Viendo este delicioso cortometraje, que es a la vez recuerdo y reflexión, arte y ensayo, pienso en que el cine debería ser el medio primordial sobre el que inscribir su propia historia y análisis. En su lugar, el papel ha sido el medio en el que hemos aprendido a organizar y comprender el cine. Las maneras en que, desde la apropiación o la compilación, el cine se ha pensado y cuestionado a sí mismo son numerosas, desde Bruce Conner hasta Peter Delpeut, pasando por Gustav Deustch, Jean-Luc Godard o Nicolas Provost, y sin olvidar los mejores esfuerzos en lo divulgativo, firmados por Kevin Brownlow o Mark Cousins. Mención aparte, que no distante, merecen los trabajos de quienes hacen algo parecido, pero no centrándose en eso que llamamos la «historia del cine», sino en la historia de las imágenes en movimiento desde una perspectiva más amplia, de Harun Farocki a Hito Steyerl o Johan Grimonprez. Andersen ha abordado de una manera muy rica y profunda las posibilidades ensayísticas y artísticas de este cine «ante el abismo», reflexivo, referencial, recursivo y hasta caníbal. Lo ha hecho para abordar la propia historia del medio, como en Red Hollywood (1995), y lo ha hecho en modos más radicales, casi herméticos, para abordar el poder mismo de la imagen cinematográfica y su presencia indeleble y transversal. A veces, estas compilaciones son de una naturaleza más fragmentada, coreográfica pero no narrativa, y han tenido formatos breves, como en California Sun, que es un corto firmado junto a Andrew Kim, que no llega a los cuatro minutos y que funciona casi como un vídeo musical para un tema de The Farmingdale Sound Machine.
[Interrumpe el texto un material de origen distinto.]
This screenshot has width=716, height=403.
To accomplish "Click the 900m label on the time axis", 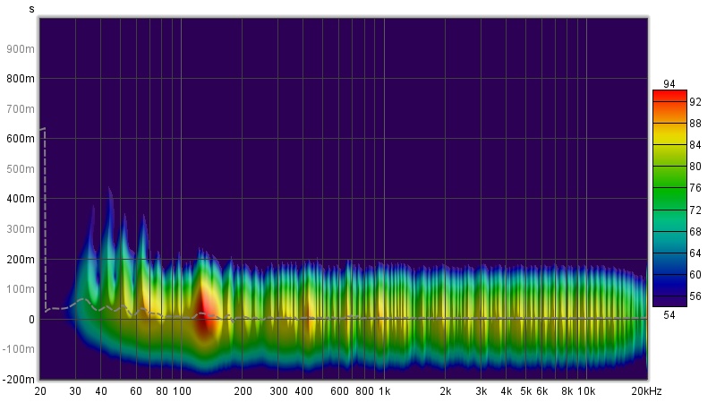I will pos(22,48).
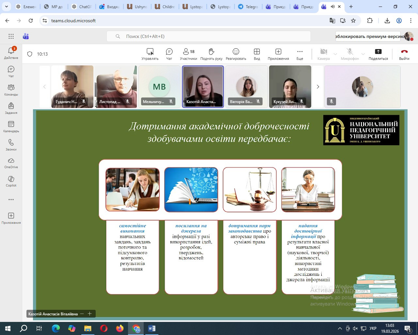
Task: Change meeting layout with Вид
Action: point(257,54)
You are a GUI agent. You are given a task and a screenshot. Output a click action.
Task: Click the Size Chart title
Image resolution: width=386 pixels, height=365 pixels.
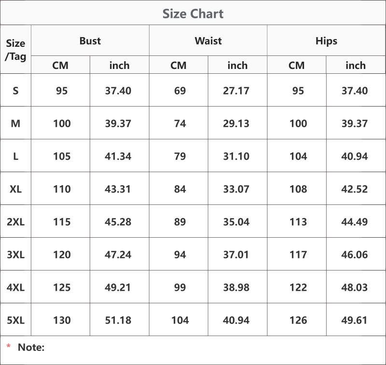click(x=193, y=14)
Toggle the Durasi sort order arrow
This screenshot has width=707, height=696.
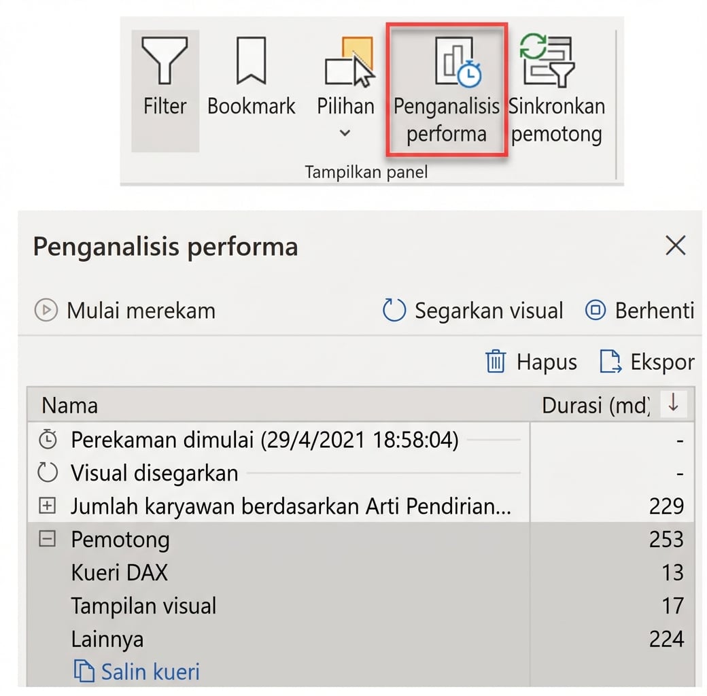point(674,404)
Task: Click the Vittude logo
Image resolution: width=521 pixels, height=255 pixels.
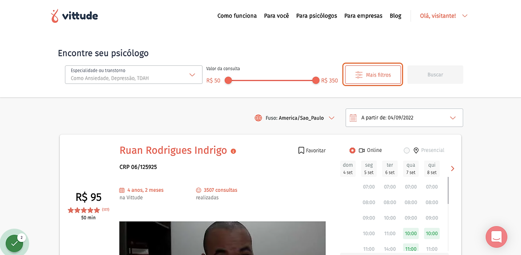Action: pos(74,15)
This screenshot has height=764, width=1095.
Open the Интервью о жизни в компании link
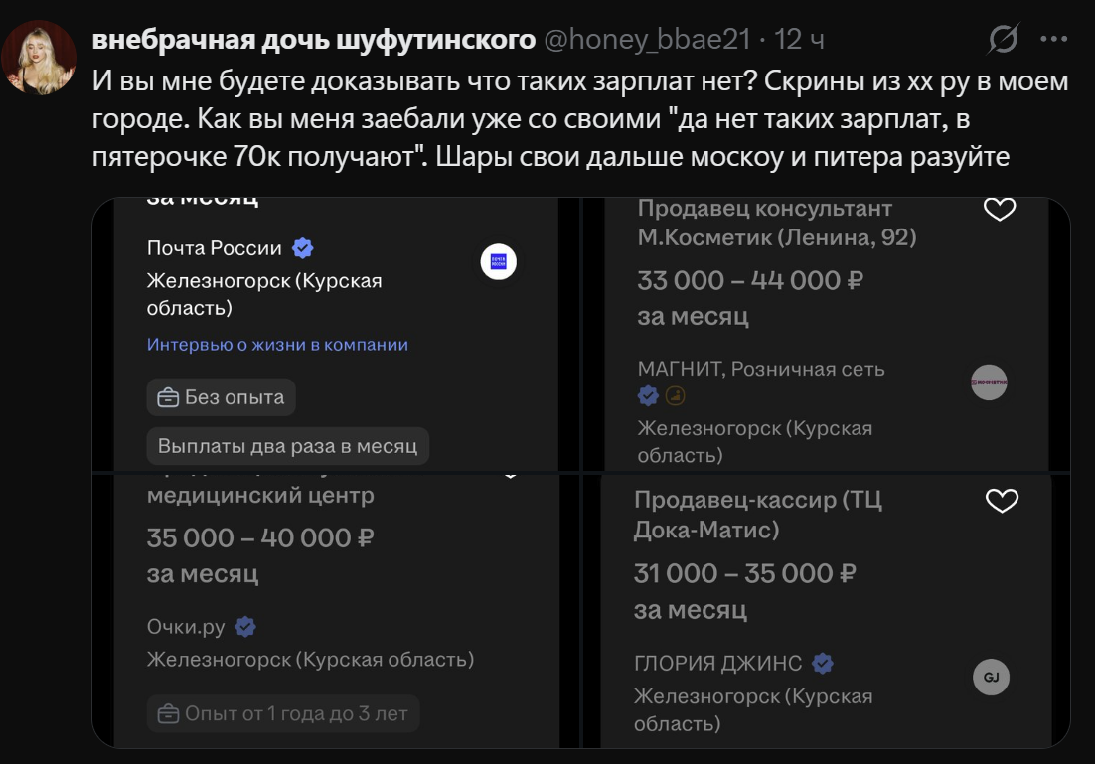click(x=277, y=345)
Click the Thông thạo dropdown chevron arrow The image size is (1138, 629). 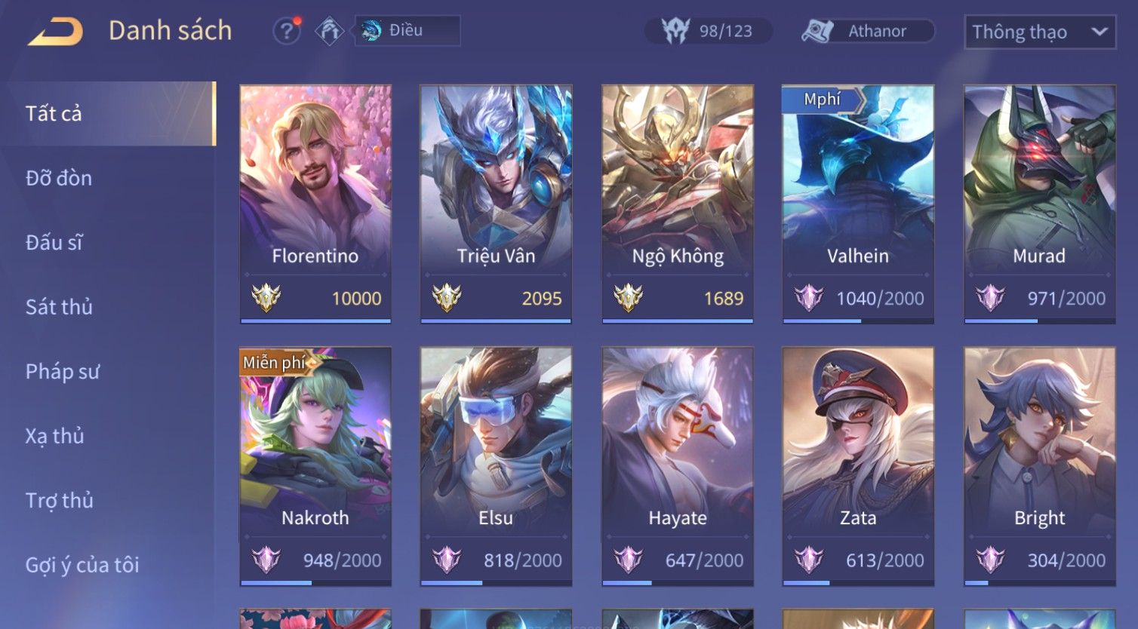point(1099,32)
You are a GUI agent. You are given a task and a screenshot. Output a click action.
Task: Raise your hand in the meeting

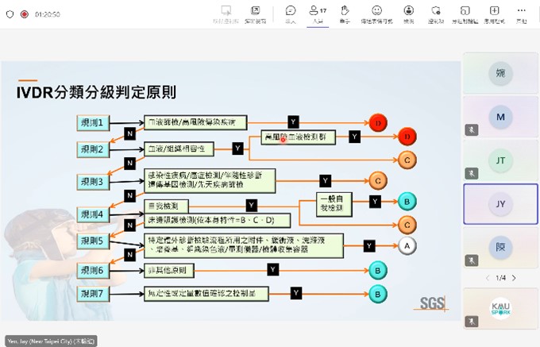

En algún caso, como en el de su película más conocida, Los Angeles Plays Itself, se ha servido del cine para abordar asuntos de su interés, como la arquitectura, entendiendo la ficción como un síntoma y una distorsión de la realidad: «He hecho películas a partir de otras porque era lo único que me podía permitir. Los Angeles Plays Itself surgió de la imposibilidad de realizar, por falta de financiación, otra película que tenía en mente sobre la arquitectura de Los Ángeles».

Una vez abandonada la idea de rodar en Los Ángeles para ilustrar sus reflexiones sobre su arquitectura, su trabajo se centró en torno a la representación de su ciudad, como queda claro en el texto del tráiler con el que presentó la película: «Esta es la ciudad: Los Ángeles, California. Vivo aquí. Aquí hago películas. A veces pienso que eso me da derecho a criticar la manera en que las películas muestran mi ciudad. Sé que no es fácil. La ciudad es grande, la imagen pequeña. Es difícil no resentirse ante la idea de Hollywood, la forma en que en las películas se distancian y se ponen por encima de la ciudad. La gente culpa al cine de todo tipo de cosas. Yo le acuso de traicionar a su ciudad natal. Quizás esté equivocado, pero hasta le culpo de la costumbre de abreviar el nombre de la ciudad a LA».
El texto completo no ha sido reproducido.